__Problem statement__:
Turn everything in the listing from the line containing "583x490 pixels." down to the line containing "pyautogui.click(x=58, y=273)" into a numbered list, leaving out blank lines.

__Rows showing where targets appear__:
-=-=-=-=-

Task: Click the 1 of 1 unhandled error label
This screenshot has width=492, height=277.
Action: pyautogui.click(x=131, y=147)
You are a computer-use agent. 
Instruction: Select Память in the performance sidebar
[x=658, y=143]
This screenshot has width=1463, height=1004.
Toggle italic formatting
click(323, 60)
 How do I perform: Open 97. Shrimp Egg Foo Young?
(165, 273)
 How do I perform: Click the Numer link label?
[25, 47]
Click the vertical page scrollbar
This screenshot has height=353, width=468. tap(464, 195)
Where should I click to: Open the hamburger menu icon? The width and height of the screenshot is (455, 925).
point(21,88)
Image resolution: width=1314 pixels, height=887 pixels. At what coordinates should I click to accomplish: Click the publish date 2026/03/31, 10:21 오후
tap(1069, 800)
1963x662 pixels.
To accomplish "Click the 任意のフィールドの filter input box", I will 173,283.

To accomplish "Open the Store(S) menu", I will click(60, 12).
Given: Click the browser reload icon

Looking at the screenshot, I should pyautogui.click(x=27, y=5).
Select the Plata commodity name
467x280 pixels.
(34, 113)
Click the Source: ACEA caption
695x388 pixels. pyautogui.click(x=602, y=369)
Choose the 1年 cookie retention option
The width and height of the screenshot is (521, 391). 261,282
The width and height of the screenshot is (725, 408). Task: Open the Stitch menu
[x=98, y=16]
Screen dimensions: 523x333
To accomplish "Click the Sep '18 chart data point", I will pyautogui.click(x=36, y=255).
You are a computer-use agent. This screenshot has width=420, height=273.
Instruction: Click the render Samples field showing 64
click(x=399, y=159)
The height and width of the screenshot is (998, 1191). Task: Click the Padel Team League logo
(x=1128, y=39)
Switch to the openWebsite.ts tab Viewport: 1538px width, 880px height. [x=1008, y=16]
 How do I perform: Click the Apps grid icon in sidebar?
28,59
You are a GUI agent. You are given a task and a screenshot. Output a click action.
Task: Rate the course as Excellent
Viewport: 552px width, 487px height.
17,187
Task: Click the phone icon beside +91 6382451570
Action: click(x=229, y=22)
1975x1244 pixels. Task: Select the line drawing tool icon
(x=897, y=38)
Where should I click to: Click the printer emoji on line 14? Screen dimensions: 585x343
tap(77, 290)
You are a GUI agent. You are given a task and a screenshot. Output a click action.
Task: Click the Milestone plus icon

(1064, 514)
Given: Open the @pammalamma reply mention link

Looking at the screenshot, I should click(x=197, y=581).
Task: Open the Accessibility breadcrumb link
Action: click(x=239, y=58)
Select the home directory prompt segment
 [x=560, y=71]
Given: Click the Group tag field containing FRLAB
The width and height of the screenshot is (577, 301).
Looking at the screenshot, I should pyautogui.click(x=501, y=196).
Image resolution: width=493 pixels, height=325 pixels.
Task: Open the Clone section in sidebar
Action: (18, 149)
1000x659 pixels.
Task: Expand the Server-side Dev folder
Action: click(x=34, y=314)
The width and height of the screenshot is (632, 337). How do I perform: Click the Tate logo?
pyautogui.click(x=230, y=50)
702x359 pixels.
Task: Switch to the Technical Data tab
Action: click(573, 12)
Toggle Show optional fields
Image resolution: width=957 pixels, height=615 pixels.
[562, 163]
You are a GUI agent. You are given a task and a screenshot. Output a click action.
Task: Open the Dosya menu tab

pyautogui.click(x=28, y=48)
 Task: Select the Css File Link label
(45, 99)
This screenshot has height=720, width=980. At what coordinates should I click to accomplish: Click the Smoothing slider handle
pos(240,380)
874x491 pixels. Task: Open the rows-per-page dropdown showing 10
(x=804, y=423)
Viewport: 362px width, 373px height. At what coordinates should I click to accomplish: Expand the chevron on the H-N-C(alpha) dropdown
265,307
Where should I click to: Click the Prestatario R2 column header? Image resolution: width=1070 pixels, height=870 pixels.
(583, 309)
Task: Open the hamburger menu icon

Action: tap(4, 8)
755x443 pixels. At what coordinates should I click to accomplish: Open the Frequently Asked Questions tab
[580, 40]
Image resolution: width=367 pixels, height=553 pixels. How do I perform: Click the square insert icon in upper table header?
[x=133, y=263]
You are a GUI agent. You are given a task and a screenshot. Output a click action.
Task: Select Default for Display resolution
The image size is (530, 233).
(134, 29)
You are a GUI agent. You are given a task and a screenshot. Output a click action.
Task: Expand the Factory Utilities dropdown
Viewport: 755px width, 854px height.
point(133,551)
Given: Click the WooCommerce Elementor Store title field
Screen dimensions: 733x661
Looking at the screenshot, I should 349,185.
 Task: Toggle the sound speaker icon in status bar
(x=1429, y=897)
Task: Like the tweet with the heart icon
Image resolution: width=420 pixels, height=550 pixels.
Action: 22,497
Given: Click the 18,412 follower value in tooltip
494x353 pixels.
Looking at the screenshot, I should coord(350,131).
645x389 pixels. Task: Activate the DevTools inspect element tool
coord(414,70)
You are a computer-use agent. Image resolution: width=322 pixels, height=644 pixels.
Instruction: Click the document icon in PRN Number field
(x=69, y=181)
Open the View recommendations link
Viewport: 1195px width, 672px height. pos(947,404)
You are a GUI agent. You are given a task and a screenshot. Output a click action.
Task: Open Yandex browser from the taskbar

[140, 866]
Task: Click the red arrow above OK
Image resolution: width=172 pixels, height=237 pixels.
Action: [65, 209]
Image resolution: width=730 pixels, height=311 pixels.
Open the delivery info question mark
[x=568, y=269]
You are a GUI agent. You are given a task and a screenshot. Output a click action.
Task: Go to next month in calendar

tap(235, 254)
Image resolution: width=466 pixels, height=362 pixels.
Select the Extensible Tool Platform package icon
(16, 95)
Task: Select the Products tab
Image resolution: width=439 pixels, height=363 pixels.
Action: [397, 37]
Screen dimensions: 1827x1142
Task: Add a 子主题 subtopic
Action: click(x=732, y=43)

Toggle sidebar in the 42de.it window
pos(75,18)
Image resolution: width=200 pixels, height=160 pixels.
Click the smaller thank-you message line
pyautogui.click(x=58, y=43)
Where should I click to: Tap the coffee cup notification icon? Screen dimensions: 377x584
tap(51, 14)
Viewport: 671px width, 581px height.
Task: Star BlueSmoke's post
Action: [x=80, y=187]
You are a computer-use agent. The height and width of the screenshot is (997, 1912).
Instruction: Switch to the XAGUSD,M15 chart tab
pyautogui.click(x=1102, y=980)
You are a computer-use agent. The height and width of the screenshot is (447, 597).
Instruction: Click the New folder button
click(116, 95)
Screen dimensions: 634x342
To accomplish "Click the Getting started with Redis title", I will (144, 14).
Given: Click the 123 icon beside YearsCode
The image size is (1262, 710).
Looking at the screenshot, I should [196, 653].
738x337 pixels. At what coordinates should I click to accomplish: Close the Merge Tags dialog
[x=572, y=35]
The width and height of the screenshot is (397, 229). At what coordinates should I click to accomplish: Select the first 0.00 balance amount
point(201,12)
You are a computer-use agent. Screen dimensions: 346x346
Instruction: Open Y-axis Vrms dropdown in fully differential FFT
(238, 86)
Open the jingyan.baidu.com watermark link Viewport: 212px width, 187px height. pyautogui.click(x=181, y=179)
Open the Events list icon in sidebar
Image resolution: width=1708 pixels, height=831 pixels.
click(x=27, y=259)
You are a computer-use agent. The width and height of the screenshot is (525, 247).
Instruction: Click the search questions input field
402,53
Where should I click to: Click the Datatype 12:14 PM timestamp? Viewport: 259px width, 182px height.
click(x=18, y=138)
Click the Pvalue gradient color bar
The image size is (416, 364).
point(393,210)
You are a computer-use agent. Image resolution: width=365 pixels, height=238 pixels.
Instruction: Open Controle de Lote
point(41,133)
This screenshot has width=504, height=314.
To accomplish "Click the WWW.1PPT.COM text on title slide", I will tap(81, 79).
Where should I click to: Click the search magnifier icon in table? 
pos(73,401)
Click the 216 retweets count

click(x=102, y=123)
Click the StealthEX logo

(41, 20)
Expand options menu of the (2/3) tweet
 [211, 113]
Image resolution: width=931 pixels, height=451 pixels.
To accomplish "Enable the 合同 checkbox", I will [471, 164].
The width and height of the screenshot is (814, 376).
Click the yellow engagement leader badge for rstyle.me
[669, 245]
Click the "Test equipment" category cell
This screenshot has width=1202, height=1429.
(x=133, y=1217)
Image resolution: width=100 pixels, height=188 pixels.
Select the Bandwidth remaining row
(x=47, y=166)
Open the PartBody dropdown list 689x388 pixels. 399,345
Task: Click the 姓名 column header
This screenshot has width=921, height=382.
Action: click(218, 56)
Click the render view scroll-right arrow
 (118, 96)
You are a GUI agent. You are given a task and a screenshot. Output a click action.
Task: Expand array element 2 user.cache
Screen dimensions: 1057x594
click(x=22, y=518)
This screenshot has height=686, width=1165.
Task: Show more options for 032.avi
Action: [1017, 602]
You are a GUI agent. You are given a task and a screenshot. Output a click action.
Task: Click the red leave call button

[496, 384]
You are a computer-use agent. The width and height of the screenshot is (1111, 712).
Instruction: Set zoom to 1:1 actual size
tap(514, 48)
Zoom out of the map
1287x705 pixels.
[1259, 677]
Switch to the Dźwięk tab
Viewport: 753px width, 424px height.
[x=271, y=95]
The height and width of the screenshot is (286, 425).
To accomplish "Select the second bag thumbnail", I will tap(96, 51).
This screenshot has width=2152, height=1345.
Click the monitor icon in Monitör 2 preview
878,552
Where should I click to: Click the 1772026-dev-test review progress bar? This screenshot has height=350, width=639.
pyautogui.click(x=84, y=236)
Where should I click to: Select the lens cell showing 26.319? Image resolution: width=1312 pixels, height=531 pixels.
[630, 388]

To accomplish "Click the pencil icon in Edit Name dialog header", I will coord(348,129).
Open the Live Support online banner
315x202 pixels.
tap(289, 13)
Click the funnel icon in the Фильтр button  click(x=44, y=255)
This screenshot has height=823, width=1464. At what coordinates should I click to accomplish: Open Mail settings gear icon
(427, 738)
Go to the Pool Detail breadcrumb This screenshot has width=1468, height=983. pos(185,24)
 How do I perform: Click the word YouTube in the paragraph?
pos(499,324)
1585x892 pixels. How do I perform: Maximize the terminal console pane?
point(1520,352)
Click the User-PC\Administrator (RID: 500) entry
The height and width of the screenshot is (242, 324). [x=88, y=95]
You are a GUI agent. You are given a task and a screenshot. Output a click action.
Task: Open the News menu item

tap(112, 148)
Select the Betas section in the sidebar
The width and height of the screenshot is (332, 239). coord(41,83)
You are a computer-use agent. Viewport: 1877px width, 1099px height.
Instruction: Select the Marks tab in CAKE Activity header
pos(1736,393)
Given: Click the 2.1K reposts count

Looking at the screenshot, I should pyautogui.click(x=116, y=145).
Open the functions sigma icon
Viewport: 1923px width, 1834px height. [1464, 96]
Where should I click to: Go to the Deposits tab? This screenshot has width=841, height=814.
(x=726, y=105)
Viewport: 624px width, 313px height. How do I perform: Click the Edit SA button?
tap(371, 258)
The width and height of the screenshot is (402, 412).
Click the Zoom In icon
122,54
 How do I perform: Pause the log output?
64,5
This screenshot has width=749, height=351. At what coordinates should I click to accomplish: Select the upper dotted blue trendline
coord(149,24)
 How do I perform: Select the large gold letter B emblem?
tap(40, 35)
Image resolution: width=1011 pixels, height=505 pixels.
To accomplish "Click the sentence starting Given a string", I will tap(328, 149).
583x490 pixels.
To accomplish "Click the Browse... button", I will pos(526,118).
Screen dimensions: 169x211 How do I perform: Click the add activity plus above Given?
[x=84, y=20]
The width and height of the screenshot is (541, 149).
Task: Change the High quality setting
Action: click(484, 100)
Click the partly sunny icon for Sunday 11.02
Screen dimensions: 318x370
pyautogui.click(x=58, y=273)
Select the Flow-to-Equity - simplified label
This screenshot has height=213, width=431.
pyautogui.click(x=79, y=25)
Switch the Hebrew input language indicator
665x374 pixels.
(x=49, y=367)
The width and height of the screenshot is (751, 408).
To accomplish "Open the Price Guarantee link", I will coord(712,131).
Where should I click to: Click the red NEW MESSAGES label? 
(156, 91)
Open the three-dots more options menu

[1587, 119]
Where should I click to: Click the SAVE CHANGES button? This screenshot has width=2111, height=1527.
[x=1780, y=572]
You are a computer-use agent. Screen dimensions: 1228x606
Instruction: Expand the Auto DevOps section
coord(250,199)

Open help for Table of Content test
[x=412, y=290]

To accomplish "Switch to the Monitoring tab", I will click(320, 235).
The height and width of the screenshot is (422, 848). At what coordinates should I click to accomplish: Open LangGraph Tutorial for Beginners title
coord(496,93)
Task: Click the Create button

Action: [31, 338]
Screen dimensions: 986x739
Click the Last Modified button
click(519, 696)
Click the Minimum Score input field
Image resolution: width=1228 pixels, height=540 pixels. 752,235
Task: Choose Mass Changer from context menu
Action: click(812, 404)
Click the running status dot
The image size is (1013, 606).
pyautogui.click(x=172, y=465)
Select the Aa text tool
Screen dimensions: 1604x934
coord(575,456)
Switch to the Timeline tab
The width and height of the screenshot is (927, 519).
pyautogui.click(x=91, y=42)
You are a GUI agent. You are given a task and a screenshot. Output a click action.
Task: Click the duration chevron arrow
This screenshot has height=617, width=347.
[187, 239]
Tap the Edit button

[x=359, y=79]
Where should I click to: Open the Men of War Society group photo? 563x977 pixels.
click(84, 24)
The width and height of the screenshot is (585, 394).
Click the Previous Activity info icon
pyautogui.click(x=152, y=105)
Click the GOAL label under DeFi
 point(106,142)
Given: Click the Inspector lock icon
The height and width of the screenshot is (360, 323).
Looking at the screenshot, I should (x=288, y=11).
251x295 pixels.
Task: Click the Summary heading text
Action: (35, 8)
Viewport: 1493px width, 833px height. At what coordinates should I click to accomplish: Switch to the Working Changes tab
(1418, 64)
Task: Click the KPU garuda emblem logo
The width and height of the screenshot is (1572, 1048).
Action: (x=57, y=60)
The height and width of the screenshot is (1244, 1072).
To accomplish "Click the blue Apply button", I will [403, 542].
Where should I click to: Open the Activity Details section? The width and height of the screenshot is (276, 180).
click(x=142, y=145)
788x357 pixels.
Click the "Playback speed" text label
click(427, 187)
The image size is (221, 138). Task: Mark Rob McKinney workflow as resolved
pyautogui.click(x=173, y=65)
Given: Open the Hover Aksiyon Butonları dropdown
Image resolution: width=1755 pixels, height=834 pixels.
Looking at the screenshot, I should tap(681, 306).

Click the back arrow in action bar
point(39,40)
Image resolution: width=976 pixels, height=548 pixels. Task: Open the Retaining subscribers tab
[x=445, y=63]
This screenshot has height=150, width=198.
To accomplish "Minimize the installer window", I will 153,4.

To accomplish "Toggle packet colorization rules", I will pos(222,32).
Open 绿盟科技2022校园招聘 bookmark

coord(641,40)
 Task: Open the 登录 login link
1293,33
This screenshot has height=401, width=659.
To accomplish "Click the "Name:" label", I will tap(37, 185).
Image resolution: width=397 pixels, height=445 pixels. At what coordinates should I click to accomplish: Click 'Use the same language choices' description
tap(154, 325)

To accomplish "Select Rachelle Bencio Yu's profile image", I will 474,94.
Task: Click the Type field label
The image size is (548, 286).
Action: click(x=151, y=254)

-=-=-=-=-

__Exercise solution__:
1. 583x490 pixels.
2. To accomplish "Click the Browse... button", I will pos(526,118).
3. Screen dimensions: 169x211 How do I perform: Click the add activity plus above Given?
4. [x=84, y=20]
5. The width and height of the screenshot is (541, 149).
6. Task: Change the High quality setting
7. Action: click(484, 100)
8. Click the partly sunny icon for Sunday 11.02
9. Screen dimensions: 318x370
10. pyautogui.click(x=58, y=273)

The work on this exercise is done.